Authors: Jennifer L. Holm
“Come on,” Stanley says, grabbing Jack by his arm. “We’re going to be late.”
As they walk away, Jack looks back at me. I can see the shocked expression on his face from where I’m sitting.
“I got rid of them pretty good, didn’t I?” Pop-pop says in a pleased voice.
“You sure did,” I say, and sigh.
CHAPTER EIGHT
Nonny’s Underwear
It’s a hot July day, but it’s nice and cool in Nonny’s basement.
Frankie and me are helping with the laundry. I feed the wet clothes through the wringer like Me-me taught me. The clothes get squeezed through the rollers, and the water is wrung out of them. Me-me always says to be careful, because you can get your fingers pulled in the wringer if you’re not paying close attention.
Nonny’s upstairs, arguing with Aunt Gina.
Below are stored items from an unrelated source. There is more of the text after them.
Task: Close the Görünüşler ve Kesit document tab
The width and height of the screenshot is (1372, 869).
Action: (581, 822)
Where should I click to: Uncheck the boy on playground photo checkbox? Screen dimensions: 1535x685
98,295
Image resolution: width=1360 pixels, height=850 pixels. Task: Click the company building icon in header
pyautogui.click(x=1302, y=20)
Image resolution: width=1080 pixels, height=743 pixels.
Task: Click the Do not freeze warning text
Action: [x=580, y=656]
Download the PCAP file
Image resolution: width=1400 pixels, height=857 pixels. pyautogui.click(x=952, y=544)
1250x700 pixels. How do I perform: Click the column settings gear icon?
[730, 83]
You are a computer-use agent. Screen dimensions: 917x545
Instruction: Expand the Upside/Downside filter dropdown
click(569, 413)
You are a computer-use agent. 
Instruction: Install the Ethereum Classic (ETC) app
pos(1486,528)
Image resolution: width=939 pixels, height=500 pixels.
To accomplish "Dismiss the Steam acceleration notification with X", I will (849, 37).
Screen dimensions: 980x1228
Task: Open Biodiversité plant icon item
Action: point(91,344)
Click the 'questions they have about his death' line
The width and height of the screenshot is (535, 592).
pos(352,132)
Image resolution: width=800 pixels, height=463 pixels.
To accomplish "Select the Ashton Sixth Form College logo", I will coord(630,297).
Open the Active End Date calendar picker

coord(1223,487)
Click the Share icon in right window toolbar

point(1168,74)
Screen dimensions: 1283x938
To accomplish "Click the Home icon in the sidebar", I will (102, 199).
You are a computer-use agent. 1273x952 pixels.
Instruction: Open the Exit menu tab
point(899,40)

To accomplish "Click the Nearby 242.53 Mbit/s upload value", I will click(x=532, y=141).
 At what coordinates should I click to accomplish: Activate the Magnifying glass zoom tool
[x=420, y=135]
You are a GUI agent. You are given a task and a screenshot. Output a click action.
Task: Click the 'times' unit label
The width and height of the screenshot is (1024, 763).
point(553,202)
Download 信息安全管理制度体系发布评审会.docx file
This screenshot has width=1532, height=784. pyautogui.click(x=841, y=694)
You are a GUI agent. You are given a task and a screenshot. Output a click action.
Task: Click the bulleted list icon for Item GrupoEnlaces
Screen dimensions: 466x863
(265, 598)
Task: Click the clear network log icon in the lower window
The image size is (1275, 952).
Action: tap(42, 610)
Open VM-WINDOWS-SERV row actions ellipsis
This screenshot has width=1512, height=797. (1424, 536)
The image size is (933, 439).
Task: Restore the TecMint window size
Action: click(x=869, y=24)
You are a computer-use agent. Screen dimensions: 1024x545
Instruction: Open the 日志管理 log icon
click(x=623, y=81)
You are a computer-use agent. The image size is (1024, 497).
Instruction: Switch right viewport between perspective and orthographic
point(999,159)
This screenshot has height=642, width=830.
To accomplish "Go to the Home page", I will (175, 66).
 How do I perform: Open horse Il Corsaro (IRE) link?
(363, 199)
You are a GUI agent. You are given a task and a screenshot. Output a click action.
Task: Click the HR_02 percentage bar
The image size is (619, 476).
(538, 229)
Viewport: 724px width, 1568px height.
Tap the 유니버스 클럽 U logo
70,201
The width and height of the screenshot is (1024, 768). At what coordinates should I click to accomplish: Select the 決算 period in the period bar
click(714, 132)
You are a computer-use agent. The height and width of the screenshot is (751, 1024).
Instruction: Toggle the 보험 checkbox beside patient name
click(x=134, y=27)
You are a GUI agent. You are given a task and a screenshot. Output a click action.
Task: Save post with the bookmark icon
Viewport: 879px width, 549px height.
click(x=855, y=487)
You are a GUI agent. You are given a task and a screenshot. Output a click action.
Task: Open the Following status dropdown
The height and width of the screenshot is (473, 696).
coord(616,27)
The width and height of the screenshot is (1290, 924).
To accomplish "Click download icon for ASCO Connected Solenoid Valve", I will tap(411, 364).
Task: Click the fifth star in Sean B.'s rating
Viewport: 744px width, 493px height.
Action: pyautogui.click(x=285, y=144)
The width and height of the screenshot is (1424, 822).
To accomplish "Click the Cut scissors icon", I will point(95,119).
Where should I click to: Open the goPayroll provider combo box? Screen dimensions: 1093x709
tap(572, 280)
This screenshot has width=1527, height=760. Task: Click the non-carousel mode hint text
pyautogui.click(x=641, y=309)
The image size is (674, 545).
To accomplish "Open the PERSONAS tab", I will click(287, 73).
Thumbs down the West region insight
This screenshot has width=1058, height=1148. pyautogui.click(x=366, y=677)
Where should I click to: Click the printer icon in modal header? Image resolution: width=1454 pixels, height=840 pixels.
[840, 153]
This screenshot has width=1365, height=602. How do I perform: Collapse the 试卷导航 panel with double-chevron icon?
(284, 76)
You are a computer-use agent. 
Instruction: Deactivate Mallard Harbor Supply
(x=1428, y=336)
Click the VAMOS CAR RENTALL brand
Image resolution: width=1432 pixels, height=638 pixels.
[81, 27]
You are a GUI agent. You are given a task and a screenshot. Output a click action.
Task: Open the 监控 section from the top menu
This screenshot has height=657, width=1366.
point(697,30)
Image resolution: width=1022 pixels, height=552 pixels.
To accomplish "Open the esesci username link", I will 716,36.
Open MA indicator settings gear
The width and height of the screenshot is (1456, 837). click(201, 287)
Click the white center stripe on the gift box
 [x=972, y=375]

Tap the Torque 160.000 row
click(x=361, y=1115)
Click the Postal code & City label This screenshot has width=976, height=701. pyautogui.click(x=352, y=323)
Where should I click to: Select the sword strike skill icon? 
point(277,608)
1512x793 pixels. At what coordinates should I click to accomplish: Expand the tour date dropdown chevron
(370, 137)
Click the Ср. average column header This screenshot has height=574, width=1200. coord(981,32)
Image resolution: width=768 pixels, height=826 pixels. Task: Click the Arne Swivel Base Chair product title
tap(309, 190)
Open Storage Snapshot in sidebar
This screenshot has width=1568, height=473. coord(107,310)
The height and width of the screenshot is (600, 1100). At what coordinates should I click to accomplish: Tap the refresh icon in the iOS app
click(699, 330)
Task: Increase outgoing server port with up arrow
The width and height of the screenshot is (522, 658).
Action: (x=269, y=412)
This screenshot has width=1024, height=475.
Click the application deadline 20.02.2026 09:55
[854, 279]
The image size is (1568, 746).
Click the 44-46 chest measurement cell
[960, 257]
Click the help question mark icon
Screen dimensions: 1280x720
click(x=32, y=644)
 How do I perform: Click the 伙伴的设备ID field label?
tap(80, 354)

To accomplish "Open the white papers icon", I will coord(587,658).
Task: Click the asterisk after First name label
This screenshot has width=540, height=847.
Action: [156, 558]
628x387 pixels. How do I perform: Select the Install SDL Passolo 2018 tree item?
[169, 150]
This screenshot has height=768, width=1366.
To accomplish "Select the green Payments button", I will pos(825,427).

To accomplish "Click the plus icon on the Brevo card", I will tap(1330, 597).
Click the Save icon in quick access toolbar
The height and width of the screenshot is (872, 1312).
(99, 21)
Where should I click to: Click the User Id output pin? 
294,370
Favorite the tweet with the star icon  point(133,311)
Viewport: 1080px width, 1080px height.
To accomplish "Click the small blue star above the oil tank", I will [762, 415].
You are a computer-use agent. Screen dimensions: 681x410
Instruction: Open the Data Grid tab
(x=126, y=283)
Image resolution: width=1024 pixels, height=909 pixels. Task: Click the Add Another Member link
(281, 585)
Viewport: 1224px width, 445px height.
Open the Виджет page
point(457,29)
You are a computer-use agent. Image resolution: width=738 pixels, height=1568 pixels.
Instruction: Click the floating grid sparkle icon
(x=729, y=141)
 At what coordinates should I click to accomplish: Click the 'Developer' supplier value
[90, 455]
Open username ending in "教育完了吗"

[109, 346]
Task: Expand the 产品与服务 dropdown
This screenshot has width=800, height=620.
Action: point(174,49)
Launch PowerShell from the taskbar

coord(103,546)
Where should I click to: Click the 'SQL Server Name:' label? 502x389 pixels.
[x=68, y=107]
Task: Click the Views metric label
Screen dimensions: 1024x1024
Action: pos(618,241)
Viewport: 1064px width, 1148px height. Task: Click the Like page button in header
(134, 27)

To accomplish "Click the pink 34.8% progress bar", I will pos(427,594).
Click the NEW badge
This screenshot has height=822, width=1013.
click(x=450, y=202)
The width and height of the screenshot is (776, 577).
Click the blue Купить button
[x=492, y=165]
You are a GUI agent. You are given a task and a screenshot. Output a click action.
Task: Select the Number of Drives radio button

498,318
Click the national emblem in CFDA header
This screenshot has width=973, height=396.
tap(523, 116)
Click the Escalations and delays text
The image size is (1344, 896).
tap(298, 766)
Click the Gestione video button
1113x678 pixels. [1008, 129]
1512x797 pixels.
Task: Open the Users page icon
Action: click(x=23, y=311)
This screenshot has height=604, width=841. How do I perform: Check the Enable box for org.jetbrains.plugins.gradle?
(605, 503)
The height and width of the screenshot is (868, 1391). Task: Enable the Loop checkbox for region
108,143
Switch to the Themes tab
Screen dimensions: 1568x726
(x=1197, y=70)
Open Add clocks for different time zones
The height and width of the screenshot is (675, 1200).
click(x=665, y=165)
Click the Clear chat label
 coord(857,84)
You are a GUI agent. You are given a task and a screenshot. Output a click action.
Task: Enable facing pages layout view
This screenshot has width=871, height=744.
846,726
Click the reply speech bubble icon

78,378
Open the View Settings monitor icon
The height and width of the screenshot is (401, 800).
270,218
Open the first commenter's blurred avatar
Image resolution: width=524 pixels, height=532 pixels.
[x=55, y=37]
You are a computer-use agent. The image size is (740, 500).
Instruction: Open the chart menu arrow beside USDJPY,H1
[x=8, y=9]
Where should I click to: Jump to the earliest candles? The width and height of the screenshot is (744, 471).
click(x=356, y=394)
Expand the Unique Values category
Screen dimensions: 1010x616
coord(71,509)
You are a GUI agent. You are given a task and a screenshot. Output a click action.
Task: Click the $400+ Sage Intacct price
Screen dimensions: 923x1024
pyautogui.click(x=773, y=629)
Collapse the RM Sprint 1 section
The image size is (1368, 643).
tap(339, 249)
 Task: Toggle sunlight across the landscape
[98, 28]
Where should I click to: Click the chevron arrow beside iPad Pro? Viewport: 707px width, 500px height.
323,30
“Mother Falucci,” Aunt Gina says, her voice loud, “I counted three eggs this morning. I would appreciate it if you’d at least ask me before taking things from my refrigerator.”
Nonny shouts back in Italian, and Aunt Gina yells, “You know very well how to speak English!”
“I don’t know how Uncle Paulie stands it. They’re always at each other,” Frankie says, shaking his head.
Above us, a dish goes flying, and a pair of Aunt Gina–like heels clip-clops out the front door.
“Sounds like Nonny won,” Frankie says with a small smile.
I love Nonny. She’s a tough old lady.
“Remember the kite?” I ask.
Frankie smirks. “Bobby’s lucky he still has both hands.”
One time when we were little, we were playing outside in front of Nonny’s with a brand-new kite that the uncles gave us. This older neighborhood bully named Bobby Rocco came along and tried to take the kite from Frankie. But Frankie, being Frankie, wouldn’t let that kite go, even though Bobby Rocco was twice as big as him. They started tussling, and Bobby just smacked Frankie like he was a fly, and poor Frankie fell on the ground.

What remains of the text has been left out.